The parents of Frances Ann Elizabeth Glade were recent immigrants to the United States. Frances's mother, Eliza Mary Litson, arrived in Salt Lake City in 1863 and married widower James Glade, who had been in the country just two years longer. Eliza was from Wales and James was from Devon, England, by way of Wales. James's wife Mary died while crossing the plains, and he had one young daughter.

Frances was Eliza and James's second child, born on Pioneer Day in 1866. She probably would have been walking and starting to talk when she fell ill, then died at the age of fourteen months. The burial record showed the cause of death as "teething." Drs. Harry Gibbons and Kent Hebdon studied the Utah death records and suggested that this probably meant cholera infantum. (West J Med. 1991 Dec; 155(6): 658–659.)  Cholera infantum happened in the warmer months and mainly struck children who had just been weaned. It was likely caused by bad milk, and the disease all but disappeared once the government started to require pasteurization.

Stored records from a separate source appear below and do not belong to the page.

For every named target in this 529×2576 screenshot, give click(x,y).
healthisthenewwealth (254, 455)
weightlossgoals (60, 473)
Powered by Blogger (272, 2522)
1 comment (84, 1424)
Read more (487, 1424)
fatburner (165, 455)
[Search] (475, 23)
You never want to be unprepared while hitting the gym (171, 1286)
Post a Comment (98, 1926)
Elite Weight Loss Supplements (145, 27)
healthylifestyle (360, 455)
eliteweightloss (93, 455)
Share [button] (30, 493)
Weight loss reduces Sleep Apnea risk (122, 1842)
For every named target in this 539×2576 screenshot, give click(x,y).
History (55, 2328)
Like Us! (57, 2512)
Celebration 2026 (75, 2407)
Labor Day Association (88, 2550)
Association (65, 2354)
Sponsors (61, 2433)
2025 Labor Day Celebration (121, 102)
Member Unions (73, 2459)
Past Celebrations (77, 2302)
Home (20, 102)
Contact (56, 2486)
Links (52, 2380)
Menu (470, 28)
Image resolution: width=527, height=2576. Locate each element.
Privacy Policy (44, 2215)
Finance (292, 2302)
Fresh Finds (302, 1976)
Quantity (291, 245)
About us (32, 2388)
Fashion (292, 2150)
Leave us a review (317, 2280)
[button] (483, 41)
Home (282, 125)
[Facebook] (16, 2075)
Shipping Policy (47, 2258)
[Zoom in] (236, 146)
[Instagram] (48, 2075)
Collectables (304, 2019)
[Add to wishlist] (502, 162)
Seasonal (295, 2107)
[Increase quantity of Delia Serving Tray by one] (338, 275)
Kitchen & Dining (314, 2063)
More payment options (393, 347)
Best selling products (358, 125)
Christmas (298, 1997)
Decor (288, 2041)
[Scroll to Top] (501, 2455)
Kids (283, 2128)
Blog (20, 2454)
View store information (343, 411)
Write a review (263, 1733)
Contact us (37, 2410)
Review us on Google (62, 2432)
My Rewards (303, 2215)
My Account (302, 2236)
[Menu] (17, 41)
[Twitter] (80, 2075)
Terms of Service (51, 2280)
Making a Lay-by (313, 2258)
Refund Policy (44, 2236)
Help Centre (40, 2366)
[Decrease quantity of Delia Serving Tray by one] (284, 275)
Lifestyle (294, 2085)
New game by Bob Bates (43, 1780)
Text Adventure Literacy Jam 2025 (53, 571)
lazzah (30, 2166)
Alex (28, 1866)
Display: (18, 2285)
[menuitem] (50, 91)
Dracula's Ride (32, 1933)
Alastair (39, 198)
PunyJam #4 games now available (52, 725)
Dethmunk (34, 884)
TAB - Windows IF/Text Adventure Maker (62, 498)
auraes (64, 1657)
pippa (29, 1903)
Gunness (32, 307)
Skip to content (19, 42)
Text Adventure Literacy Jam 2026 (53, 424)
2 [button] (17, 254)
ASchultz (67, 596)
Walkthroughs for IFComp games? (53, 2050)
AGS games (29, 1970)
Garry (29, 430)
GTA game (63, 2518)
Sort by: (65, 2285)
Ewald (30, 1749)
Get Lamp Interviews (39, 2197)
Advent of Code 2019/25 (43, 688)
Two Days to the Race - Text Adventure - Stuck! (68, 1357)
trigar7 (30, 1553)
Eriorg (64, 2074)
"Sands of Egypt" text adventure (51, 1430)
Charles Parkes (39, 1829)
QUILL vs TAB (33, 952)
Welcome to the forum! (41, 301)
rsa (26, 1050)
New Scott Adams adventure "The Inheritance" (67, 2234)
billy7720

The grieving young parents buried their little girl in the Salt Lake City Cemetery, grave B_1_2_W/2. They may have marked the grave, but based on burial databases like FindAGrave, there is no longer a marker.

Sunday, September 3, 2017

Happy Labor Day


It's Labor Day tomorrow. The picture to the left is Rose Biodo of Philadelphia, ten years old in 1910. She had already worked for three summers, minding a baby and carrying berries, two pecks at a time. "This is the fourth week of school and the people here expect to remain two weeks more." 

It was the plight of children like Rose Biodo that led my grandfather's grandmother, Utah State Senator Elizabeth Hayward (bottom right), to support progressive legislation against child labor. The button to the top right was Elizabeth's, from a national campaign to levy an extra ten percent tax on those who used child labor. In 1922, the Supreme Court declared the Child Labor Tax Law of 1919 unconstitutional, but the battle to protect children continued and ultimately prevailed.